HSB Living Lab

Gothenburg, Sweden

Multi-Family Building connected to DHN

Building description: The building is the HSB living lab which develops new ways to build and shape the housing of the future in close collaboration between people, researchers and the business community. It is a multifamily building that is mainly inhabited by students and contains 29 flats and 34 occupants (presently) over 5 floors plus roof access and ventilation plant area. The flats are distributed North and South of the central stairwell with the services for these living spaces accessible from the stairwell. The building has been specifically designed with the intention to test new technologies and all inhabitants agree to this and to also participating in any research as is required.
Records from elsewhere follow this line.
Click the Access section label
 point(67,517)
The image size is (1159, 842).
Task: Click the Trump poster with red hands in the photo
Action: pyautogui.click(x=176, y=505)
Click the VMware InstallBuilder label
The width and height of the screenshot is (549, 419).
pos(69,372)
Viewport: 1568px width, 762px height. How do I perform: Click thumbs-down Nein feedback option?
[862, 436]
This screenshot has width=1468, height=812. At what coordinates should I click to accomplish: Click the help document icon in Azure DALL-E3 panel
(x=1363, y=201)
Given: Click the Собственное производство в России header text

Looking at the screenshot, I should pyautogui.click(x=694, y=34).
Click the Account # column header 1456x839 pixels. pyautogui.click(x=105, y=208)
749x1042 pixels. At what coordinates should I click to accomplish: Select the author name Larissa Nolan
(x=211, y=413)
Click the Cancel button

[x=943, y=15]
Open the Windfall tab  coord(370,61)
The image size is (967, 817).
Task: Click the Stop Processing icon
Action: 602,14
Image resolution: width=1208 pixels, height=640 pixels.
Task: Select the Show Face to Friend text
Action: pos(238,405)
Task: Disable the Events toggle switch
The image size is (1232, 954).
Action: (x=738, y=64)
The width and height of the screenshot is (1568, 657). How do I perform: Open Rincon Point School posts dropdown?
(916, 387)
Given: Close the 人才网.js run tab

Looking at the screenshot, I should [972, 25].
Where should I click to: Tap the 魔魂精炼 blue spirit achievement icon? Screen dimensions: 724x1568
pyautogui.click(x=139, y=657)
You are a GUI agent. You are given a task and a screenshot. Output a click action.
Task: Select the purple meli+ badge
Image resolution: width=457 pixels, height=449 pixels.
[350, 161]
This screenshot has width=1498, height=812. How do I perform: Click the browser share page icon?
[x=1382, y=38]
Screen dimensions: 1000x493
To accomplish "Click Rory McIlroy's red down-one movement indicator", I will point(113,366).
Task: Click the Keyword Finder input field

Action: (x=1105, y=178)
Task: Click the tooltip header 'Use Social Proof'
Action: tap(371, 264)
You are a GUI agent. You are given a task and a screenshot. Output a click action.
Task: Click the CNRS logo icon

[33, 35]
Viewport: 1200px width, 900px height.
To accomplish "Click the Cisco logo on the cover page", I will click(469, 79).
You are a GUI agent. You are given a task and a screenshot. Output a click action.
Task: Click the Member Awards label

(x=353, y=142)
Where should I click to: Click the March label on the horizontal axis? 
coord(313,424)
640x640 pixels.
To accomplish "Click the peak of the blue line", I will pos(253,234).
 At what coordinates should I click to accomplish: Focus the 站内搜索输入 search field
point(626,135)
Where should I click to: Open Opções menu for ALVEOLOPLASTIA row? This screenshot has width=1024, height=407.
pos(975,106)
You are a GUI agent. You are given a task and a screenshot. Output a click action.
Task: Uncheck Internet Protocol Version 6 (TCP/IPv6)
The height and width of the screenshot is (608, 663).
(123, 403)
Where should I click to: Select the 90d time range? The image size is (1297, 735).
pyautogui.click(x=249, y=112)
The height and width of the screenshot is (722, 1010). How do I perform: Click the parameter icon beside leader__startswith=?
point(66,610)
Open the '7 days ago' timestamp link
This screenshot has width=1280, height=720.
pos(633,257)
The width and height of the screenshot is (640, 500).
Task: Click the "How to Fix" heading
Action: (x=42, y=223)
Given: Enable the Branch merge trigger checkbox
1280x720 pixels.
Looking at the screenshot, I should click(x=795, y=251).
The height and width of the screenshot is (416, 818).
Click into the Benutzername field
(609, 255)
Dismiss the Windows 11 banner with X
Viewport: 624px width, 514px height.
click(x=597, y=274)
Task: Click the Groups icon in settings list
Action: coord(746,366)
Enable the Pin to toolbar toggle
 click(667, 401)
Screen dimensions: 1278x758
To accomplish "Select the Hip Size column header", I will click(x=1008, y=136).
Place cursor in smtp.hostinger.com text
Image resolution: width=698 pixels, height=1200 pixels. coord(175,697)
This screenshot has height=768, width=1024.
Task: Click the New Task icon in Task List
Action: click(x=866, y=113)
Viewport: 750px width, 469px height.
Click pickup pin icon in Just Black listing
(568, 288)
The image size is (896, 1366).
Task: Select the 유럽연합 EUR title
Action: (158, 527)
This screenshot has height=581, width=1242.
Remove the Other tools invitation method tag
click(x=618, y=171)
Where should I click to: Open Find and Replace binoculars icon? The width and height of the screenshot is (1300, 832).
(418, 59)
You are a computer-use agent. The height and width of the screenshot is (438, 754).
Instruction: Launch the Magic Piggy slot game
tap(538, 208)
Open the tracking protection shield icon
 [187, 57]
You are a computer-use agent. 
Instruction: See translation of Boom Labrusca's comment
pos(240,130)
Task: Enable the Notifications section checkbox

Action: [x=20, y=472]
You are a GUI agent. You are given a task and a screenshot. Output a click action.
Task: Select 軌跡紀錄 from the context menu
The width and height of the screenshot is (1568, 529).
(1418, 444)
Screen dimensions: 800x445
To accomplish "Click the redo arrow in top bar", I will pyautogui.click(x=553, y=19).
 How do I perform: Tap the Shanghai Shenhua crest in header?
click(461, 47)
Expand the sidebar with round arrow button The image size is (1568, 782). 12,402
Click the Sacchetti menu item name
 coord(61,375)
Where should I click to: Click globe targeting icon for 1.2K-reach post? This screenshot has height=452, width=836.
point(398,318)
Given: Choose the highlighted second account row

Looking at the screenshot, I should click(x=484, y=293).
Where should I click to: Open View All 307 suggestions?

The building is data rich, with energy, occupancy and weather monitoring spanning all the scales of the building; from individual apartments, to H&C distribution systems to connection to the energy grids.

Heating & Cooling system: Building energy sources include: DHN connection (122 kW heat exchanger substation capacity); solar PV (14kWp on vertical and roof space); heat pumps (2 x 9kW ASHPs); borehole heat exchangers. The heating system for radiators has a maximum flow temperature of 50°C, then there is also a floor heating circuit that has a maximum value of 35 – 40°C in flow temperature. The yearly heat supply to the building through DHN is 60 MWh (2018-2021 average); the yearly electricity consumption attests at 86 MWh.

Demonstration action:

  • Hardware: Installation of 5 FractLES for heating/DHW to be installed at “single flat level” 9 kWh each, total energy storable 45 kWh. 4 FractLES for heating/DHW to be installed at “centralized level” 14 kWh each, total energy storable 56 kWh, to be operated in parallel to the DHN connection. The FractLES will also integrate PtH solution to be charged by renewables, adding flexibility to the operation. The optimal operation and coordination of the installations will be supported by the ALGOW BEMS controlling strategies.
  • Software: the WECoMP thermo-economic tool will be applied in the design phase of the validation and the GRADY tool will be used to investigate optimize the interaction between the distributed TESs and the DHN.